Esa-Pekka Salonen © Benjamin Suomela
Esa-Pekka Salonen
© Benjamin Suomela

L’attention des pupitres et du public est à son comble dans les premières mesures du prélude de Tristan. D’abord presque timide, comme dans une sorte d’immobilité stellaire, la voix des violoncelles s’avance en un cheminement tendre et sensuel de plus en plus intense : vision majestueuse, étayée par un grand rythme pendulaire, comme une mer avec ses flux et reflux, que Salonen sait pourtant rendre presque imperceptible. En dépit de la grandeur cosmique de l’œuvre, et bien que l’on distingue d’emblée toute la richesse de cet orchestre moelleux, profond et chaleureux, on a cependant quelque mal à saisir la direction d’ensemble de cette interprétation, dont les parties se succèdent, toutes magnifiquement maîtrisées, mais manquent parfois d’aspiration vitale.
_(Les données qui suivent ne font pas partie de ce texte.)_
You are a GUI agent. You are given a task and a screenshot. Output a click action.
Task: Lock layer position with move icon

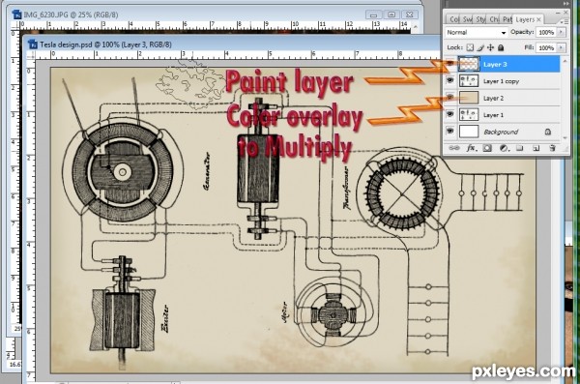[x=490, y=47]
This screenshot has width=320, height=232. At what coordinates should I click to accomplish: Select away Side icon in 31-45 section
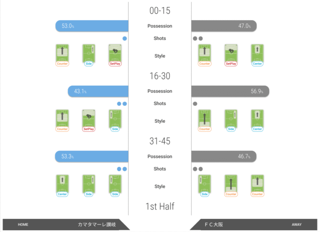click(x=204, y=186)
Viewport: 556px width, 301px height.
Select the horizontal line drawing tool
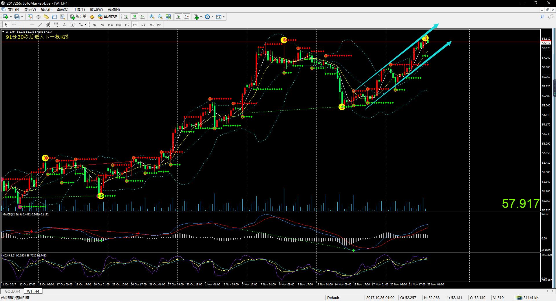[x=32, y=25]
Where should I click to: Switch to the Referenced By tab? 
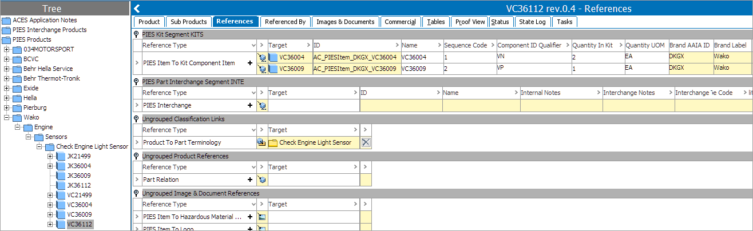(x=286, y=22)
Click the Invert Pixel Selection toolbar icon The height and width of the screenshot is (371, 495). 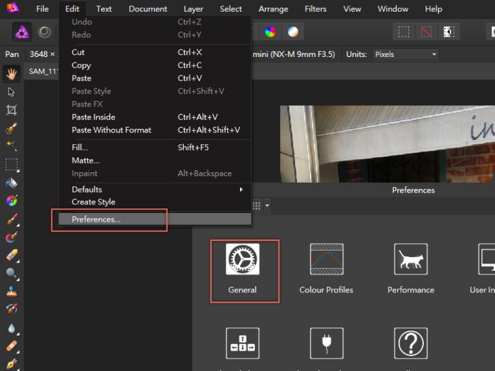[x=449, y=32]
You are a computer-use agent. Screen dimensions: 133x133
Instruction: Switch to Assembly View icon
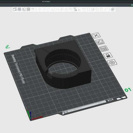pos(113,9)
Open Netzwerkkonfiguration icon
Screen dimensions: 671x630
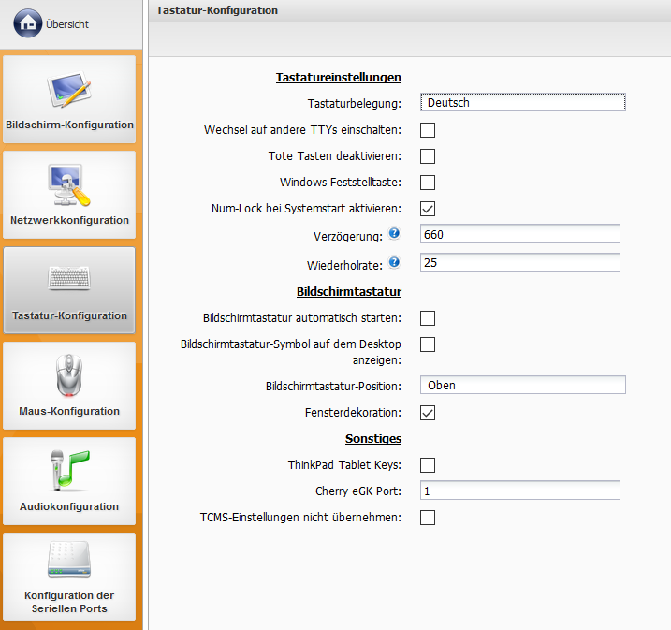69,185
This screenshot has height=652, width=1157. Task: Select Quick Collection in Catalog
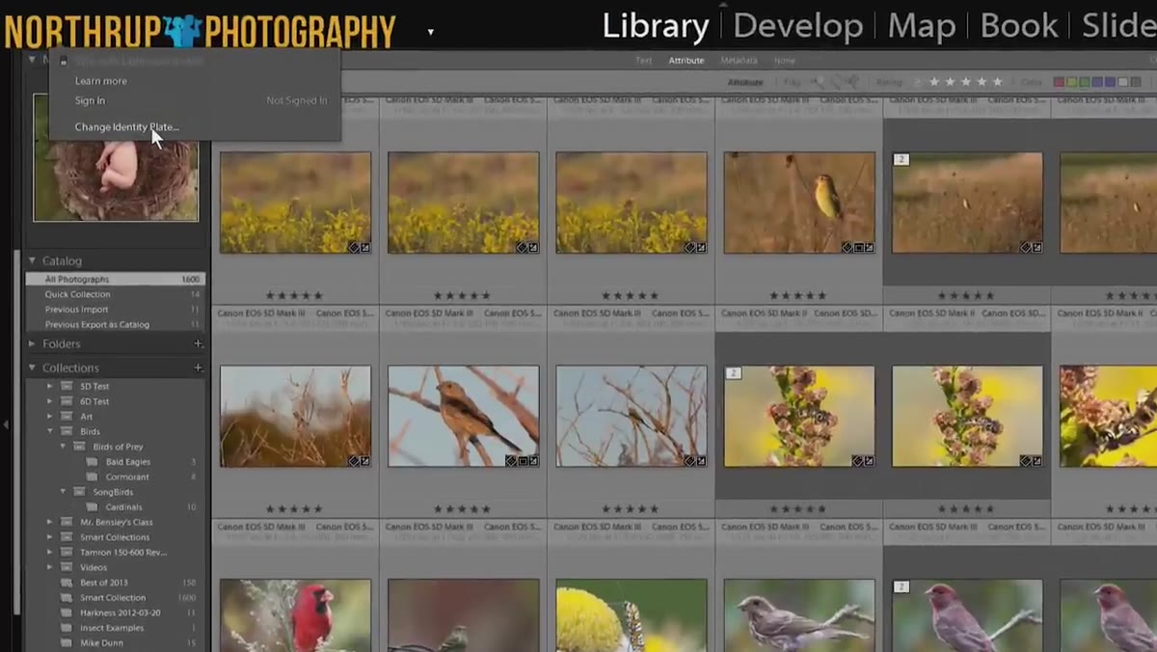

C’est une des grandes réussites de la direction d’Esa-Pekka Salonen que de révéler, dans La Nuit Transfigurée de Schönberg, une cohérence de structure et une tension dramatique (qui se concrétisent singulièrement dans la deuxième section). Les complexes intrications polyphoniques de l’œuvre s'accommodent parfaitement de cette interprétation qui aime jouer d’effets de seuils : des manières d’accumuler l’énergie, de concentrer le son à l’approche des points de rupture de la partition. Salonen semble parcourir certaines parties à rebrousse-poil, comme pour les ébouriffer, souligner certaines audaces de l’écriture. L’œuvre y gagne un relief, des ramifications, de nouvelles perspectives. Ce qui est certain, c’est qu’une telle lecture admet difficilement des comparaisons : elle invente ses propres formes, ses propres mesures de temps, et l’on y avance comme sur un continent inconnu qui dément à chaque pas nos certitudes.

La Symphonie n° 7 de Bruckner par Esa-Pekka Salonen porte des fruits bien juteux. Dès l’ « Allegro moderato », l’ensorcellement par le timbre a lieu instantanément. Et bien que le chef privilégie contraste et variété, les sons d’apparence les plus distincts s’intègrent toujours dans une succession harmonieuse ; avec lui, on décèle toujours le fil mystérieux de cette musique qui nous conduit hors du monde ou, pour mieux dire, au fond de nous-même. En dépit de l’acoustique très directe du Théâtre des Champs-Elysées, qui n’aidera pas une flûte ce soir un peu éteinte et un pupitre de violons moins opulent qu’avec Nelsons il y a quelques mois, les quelques dix violoncelles du Philharmonia se font rapidement remarquer par des attaques sachant trancher, des sonorités puissamment colorées. L’ « Adagio » prolonge l’envoûtement, voyage onirique coloré par la métamorphose progressive des timbres qu’impose le chef dans les motifs inlassablement répétés. 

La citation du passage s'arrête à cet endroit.